The share price of Super Retail Group Ltd (ASX: SUL) fell 0.7% by lunchtime on Tuesday.
While the overall market is also weak with the S&P/ASX 200 (Index: ^AXJO) (ASX: XJO) slipping 0.3% after spending the morning in positive territory, it's a report in the Australian Financial Review (AFR) which might explain the selling pressure on Super Retail today.
According to the AFR article, research conducted by broker Citi suggests that the entry of France-based sports retailer Decathlon into the Australian market has the potential to shave around 7% off the profits of Super Retail's Rebel and Amart sports retailing chains.

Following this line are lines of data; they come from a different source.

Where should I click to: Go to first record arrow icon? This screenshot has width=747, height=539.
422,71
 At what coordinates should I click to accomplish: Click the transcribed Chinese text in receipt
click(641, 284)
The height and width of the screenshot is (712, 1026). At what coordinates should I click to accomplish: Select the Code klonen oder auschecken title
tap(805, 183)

Decathlon's entry will make for an interesting case study in the wake of the dramatic failure of Woolworths Limited (ASX: WOW) to execute its plans to establish a viable home improvement business (Masters) to rival the Bunnings business, which is owned by Wesfarmers Ltd (ASX: WES).
Investors will also be watching Decathlon closely as they weigh up the potential for Wesfarmers to successfully expand its Bunnings brand into the UK.

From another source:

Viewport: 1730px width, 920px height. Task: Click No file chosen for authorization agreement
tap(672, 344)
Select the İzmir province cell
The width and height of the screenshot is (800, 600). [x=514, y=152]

Of most interest however will be determining whether Decathlon can "do an Aldi" and successfully bring its concept and business model to the domestic market.

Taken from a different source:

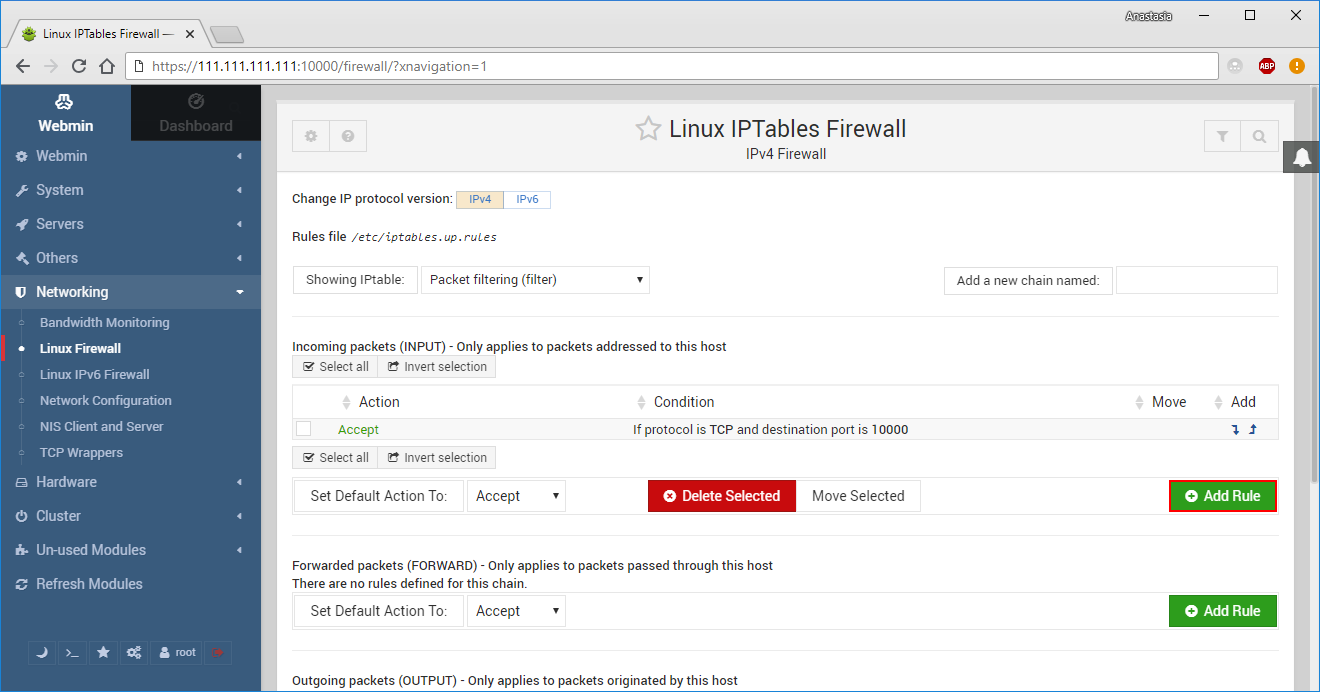Screen dimensions: 1320x692
Task: Click the filter icon near the page title
Action: coord(1222,135)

If Australian shoppers do find Decathlon's offering appealing then there's the possibility that it will put pressure on the margins and growth potential of Super Retail's sporting brands in the same way that Aldi has taken market share from incumbents Coles, Woolworths and IGA.
Since the beginning of calendar year 2016 the share price of Super Retail has fallen 28% and it is currently trading within a whisker of its 52-week low. At these levels the stock is trading on a forward price-to-earnings multiple of around 15 times and a dividend yield near 5% (according to data supplied by CommSec), which is a level below both its consumer discretionary peer group and the wider market.
The market appears to be discounting the outlook for the group, however, consensus forecasts for growth remain strong, making the current pricing of the stock interesting.